#### EXERCISE MATERIALS
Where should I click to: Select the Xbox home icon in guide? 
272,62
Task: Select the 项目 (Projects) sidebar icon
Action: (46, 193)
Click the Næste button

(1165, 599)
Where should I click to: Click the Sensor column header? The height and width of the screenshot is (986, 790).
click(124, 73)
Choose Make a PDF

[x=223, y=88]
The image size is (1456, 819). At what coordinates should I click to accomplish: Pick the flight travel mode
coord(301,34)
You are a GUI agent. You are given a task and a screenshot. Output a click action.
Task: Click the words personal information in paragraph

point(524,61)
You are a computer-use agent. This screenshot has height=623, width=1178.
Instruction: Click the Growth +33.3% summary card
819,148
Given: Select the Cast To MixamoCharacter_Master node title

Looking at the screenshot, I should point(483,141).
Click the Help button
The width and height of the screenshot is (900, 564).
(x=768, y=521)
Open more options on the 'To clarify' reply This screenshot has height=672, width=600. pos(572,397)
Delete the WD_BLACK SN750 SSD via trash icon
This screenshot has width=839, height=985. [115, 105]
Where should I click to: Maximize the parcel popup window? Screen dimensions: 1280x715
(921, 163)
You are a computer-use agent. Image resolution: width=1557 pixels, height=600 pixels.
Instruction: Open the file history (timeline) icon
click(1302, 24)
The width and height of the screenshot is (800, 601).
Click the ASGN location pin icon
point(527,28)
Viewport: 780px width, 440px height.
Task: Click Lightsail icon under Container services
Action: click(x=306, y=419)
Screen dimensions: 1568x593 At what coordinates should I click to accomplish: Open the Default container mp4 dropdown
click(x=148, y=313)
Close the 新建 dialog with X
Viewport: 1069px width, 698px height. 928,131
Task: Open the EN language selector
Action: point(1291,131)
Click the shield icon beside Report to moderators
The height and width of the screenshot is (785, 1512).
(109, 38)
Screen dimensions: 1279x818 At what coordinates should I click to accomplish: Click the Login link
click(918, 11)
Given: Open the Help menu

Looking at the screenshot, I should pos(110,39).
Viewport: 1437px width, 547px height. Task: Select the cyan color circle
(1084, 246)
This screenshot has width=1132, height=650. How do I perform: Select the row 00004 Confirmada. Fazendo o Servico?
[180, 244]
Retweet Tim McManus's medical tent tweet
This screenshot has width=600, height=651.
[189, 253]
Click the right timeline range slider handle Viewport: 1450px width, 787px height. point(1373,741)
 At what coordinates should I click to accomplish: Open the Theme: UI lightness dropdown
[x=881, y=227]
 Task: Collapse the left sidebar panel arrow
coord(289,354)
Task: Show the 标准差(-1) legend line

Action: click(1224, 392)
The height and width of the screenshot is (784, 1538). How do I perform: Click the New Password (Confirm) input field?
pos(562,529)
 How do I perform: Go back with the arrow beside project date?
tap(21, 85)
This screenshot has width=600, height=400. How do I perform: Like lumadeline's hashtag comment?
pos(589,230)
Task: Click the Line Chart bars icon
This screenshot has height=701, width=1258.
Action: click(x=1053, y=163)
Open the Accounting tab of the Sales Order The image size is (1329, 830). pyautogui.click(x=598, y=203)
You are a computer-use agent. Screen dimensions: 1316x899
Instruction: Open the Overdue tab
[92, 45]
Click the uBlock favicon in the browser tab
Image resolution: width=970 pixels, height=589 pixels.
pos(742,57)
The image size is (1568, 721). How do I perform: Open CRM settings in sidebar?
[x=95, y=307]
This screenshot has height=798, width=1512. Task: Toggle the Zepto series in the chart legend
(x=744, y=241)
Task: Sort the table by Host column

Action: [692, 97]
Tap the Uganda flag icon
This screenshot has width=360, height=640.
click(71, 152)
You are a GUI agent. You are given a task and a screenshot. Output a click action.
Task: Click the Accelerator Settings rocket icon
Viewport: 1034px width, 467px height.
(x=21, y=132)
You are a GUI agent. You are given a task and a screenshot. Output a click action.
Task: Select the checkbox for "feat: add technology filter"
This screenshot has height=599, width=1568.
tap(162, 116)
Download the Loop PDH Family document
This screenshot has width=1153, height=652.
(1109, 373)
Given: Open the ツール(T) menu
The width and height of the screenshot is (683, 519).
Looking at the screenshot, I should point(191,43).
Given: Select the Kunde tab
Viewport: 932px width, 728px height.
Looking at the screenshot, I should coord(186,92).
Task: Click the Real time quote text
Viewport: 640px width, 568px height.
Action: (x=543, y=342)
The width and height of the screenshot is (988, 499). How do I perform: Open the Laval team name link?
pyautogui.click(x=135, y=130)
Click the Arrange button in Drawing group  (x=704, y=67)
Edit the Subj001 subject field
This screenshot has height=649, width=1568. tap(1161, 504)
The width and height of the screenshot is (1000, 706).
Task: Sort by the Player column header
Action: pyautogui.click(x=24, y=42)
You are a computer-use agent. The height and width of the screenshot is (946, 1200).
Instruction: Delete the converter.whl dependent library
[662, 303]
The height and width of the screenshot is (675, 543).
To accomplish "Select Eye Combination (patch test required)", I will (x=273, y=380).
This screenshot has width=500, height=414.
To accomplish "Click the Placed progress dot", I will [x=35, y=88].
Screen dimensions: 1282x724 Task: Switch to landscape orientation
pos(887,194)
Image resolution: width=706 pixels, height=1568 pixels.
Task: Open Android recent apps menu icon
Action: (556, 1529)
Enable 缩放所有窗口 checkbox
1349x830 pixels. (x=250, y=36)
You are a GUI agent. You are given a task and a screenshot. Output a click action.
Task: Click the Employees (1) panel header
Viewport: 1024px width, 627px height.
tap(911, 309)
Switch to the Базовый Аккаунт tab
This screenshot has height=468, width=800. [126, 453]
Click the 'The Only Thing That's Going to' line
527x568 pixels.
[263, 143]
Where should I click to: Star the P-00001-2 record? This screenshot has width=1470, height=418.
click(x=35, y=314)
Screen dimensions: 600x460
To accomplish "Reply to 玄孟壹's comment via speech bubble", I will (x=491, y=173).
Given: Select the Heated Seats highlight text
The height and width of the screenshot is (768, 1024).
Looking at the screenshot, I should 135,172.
########
TASK STATEMENT = In the records above, how many lines contain the word "text"? State only the number.

TASK ANSWER = 2